The remarkable Three Dancers portrays three angular, distorted figures caught in a frenzied dance.

Painting of three angular, distorted figures caught in a frenzied dance with varied background
Pablo Picasso, The Three Dancers,1925. Tate. © Succession Picasso/DACS 2024

At first, Picasso planned to paint ballet dancers practicing. But while working on it, he discovered his old friend Ramon Pichot had died. This reminded him of a sad and dramatic story from 20 years earlier: Pichot and another friend, Carlos Casagemas, both loved the same woman, Germaine Gargallo. Heartbroken, Casagemas tried to shoot Germaine and then took his own life.

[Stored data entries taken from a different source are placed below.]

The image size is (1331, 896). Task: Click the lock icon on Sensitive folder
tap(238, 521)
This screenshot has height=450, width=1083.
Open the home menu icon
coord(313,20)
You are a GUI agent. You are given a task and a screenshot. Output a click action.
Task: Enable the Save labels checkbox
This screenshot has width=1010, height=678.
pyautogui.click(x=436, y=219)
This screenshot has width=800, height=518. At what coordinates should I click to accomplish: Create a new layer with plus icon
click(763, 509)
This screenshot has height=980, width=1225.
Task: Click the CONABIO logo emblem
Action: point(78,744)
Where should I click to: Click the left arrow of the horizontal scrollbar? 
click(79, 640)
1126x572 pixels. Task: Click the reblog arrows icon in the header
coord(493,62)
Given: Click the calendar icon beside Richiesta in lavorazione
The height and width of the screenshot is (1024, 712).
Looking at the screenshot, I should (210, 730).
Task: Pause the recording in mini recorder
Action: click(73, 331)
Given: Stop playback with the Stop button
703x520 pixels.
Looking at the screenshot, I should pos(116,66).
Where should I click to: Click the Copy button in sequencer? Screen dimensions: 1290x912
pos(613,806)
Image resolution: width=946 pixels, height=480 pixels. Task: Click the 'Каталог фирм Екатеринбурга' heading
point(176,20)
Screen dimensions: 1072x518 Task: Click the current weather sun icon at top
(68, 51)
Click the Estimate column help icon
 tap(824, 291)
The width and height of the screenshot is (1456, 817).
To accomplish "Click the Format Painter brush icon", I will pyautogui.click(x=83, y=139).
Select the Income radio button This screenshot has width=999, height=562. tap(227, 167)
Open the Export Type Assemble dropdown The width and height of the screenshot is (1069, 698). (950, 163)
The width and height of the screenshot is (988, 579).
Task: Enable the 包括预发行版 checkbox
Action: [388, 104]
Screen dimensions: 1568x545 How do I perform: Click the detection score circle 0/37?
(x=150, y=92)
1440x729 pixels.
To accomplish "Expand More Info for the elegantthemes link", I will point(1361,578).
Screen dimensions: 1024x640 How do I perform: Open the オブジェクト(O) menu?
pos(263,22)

Thinking about these major life events changed how Picasso painted this artwork. The sharp, twisted shapes, bright harsh colours, and thick layers of paint all show strong, raw emotions. Both agony and ecstasy are shown in this one scene.


Picasso kept the painting for forty years, despite what he said were “hundreds” of requests to buy it over the years. He decided in the end to sell it to the Tate, in what was his first ever sale directly to a museum.


With the exhibition opening in September 2025, we still don’t know many further details about what exactly visitors will get to see, which other Picasso works will be shown, or when tickets will go on sale. But the exhibition is likely to be a very popular show in Tate Modern’s 2025 programme, as anything connected to the Spanish artist is usually a very big draw.


But Tate have said that a vibrant programme of live performances will accompany the exhibition, taking direct inspiration from Picasso and allowing The Three Dancers to be brought to life in exciting and innovative new ways.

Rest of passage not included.